Colombia es un país municipalista. A finales del siglo pasado hubo un importante cambio que empezó cuando se introdujo la elección directa de los alcaldes. Pero los municipios tienen una gran autonomía y esto hace muy difícil que interactúen entre sí. Demasiado a menudo son incapaces de plantearse problemas comunes. Tenemos pocas áreas metropolitanas. De hecho, la que mejor funciona es la de Medellín; el Área Metropolitana del Valle de Aburrá, que existe institucional y administrativamente, y que, pese a nuestra tradicional incapacidad para trabajar juntos, para coordinar tareas conjuntas, ha dado resultados positivos. Pero Medellín es la excepción. No es el caso de Bogotá. Colombia es muy diferente a otros países sudamericanos. Tiene una capital muy potente, Bogotá, rodeada por muchos municipios que no han conseguido conformar una unidad. Pero tiene también muchas ciudades grandes además de la capital.
Y se ha producido una gran emigración del campo a las ciudades.

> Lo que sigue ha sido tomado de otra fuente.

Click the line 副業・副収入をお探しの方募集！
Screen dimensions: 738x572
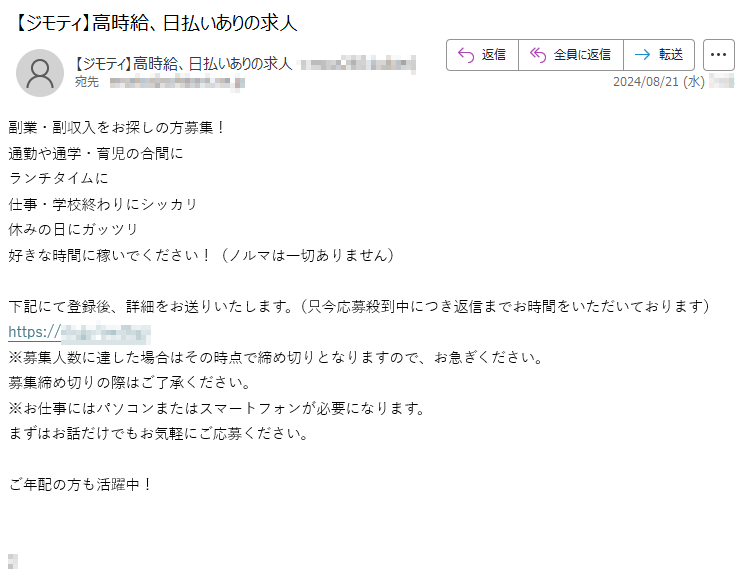tap(118, 127)
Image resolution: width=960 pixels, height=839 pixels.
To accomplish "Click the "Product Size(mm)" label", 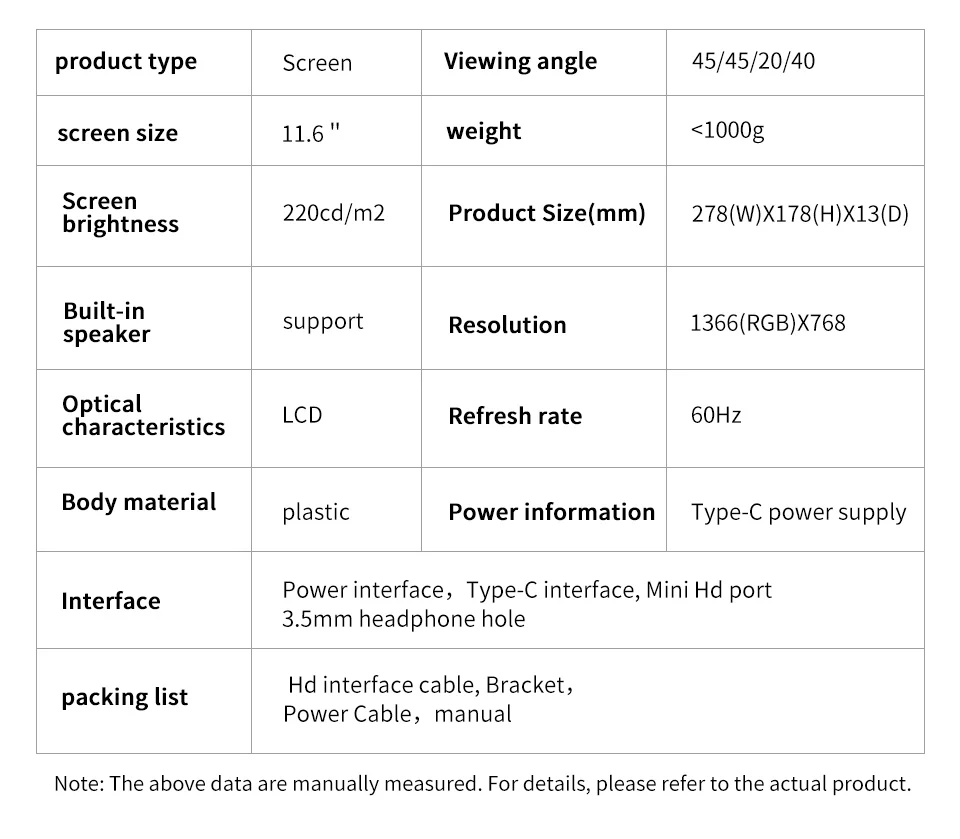I will [x=547, y=213].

Actualmente cerca del 80% de la población ya vive en las ciudades y esto tiene mucho que ver con la violencia. Ha sido la violencia la que ha empujado a emigrar a las ciudades y aprovechar las oportunidades de trabajo que ofrecen, y es la violencia la que no ha permitido abordar el problema agrario, el problema de la organización territorial. El Estado nunca tuvo la presencia sobre el territorio que hubiera debido tener. Los retos urbanos para incorporar a estas masas de población que han llegado a las ciudades son inmensos. El otro tema más importante y más fácil de entender es el medioambiental, que está tomando una gran fuerza en un país que hasta ahora lo ignoraba y que posee una de las mayores reservas de biodiversidad del planeta.